I am reading High Performance Spark and the author makes the following claim:
While the Catalyst optimizer is quite powerful, one of the cases where it currently runs into challenges is with very large query plans. These query plans tend to be the result of iterative algorithms, like graph algorithms or machine learning algorithms.

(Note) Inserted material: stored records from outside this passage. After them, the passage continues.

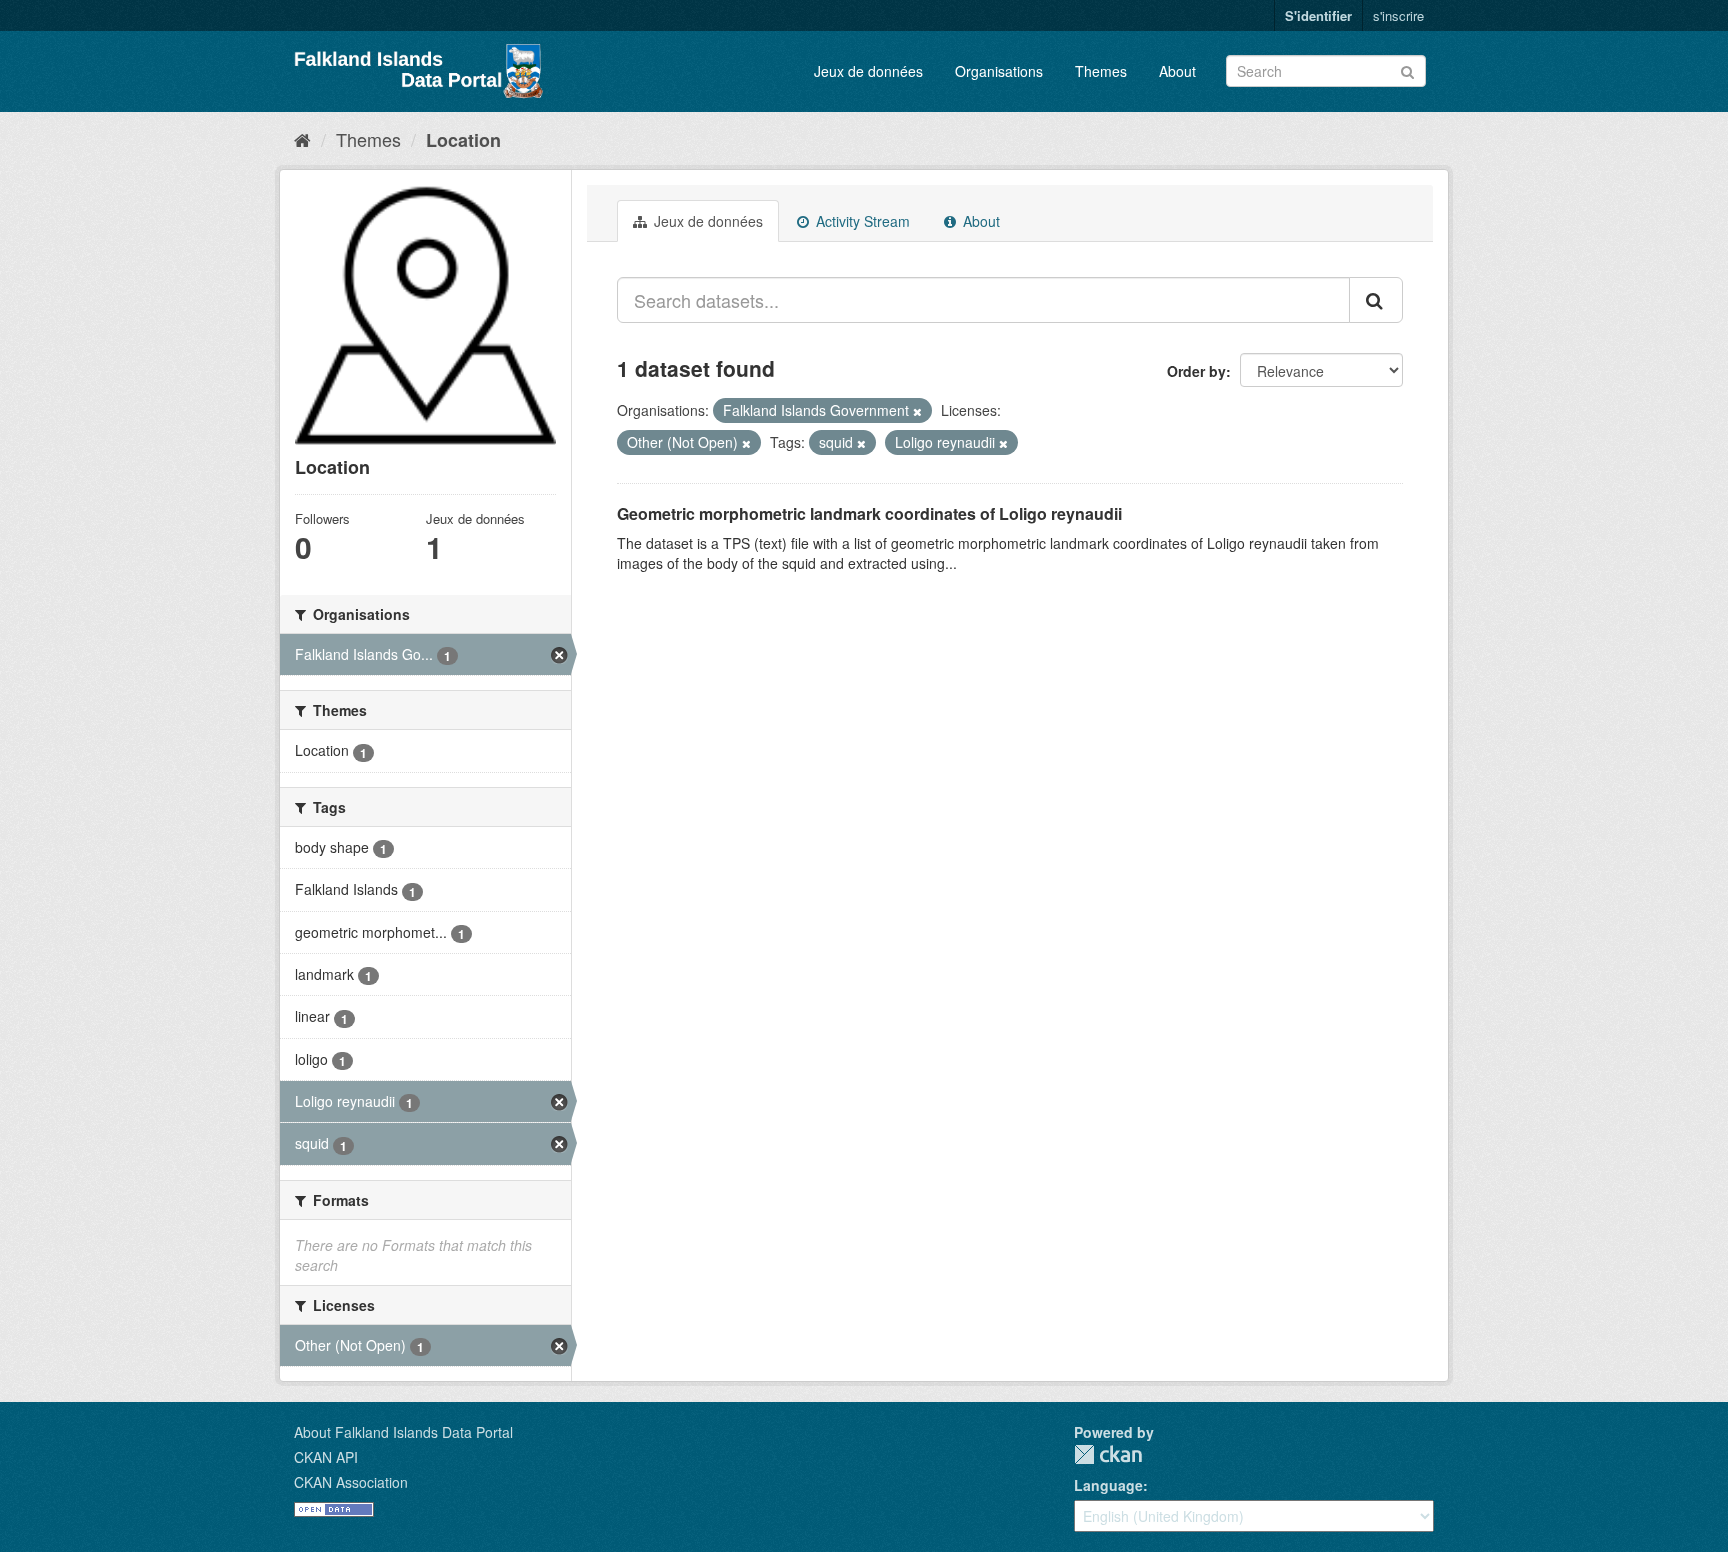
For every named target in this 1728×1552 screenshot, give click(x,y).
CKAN (1108, 1454)
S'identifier (1318, 15)
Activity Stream (861, 221)
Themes (1101, 71)
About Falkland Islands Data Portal (403, 1432)
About (1177, 71)
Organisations (999, 71)
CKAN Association (351, 1482)
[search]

One simple workaround for this is converting the data to an RDD and back to DataFrame/Dataset at the end of each iteration, as shown in Example 3-58.
Example 3-58 is labeled "Round trip through RDD to cut query plan" and is reproduced below:
val rdd = df.rdd
rdd.cache()
sqlCtx.createDataFrame(rdd. df.schema)
Does anyone know what is the underlying reason that makes this workaround necessary?
For reference, a bug report has been filed for this issue and is available at the following link: https://issues.apache.org/jira/browse/SPARK-13346
There does not appear to be a fix, but the maintainers have closed the issue and do not seem to believe they need to address it.
From my understanding the lineage keeps on growing in iterative algorithms, i.e.
step 1: read DF1, DF2
step 2: update DF1 based on DF2 value
step 3: read DF3
step 4: update DF1 based on DF3 value
..etc..
In this scenario DF1 lineage keeps on growing and unless its truncated using DF1.rdd it will crash the driver after 20 or so iterations..